## Extrait
>>

Philip Kerr – La paix des dupes (2007)
4ème de couv’…
Octobre 1943: Roosevelt, Churchill et Staline doivent se rencontrer à Téhéran pour discuter du sort de l’Allemagne… et se partager l’Europe.
Chacun s’y prépare au mieux de ses intérêts.
L’espion personnel de Roosevelt, Willard Mayer, est un agent de l’OSS qui se trouve également être juif, d’origine allemande, philosophe et ancien membre du parti communiste. Avoir tant de choses à cacher ne va pas lui faciliter la tâche…
Quant à Hitler, il sait, après Stalingrad, que l’Allemagne ne peut plus gagner la guerre.
Dans son entourage, on œuvre discrètement pour sauver les meubles.
De Londres à Stockholm, de Berlin au Caire et enfin à Téhéran, agents secrets, sbires et traîtres de tous bords s’en donnent à cœur joie. Meurtres, complots, projets d’attentats se succèdent dans une atmosphère d’urgence extrême.

<<

## Bloc de données
>>

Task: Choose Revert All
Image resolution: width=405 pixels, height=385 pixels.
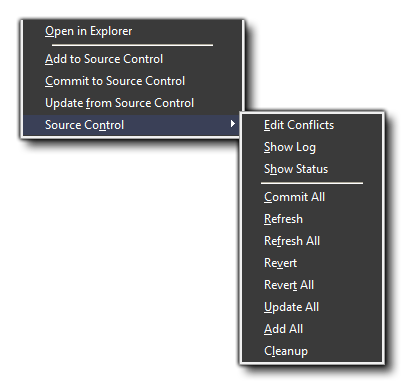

<<

## Travail demandé
D'après le résumé de La paix des dupes, pour quelle organisation Willard Mayer travaille-t-il ?

## Réponse attendue
Willard Mayer est un agent de l'OSS.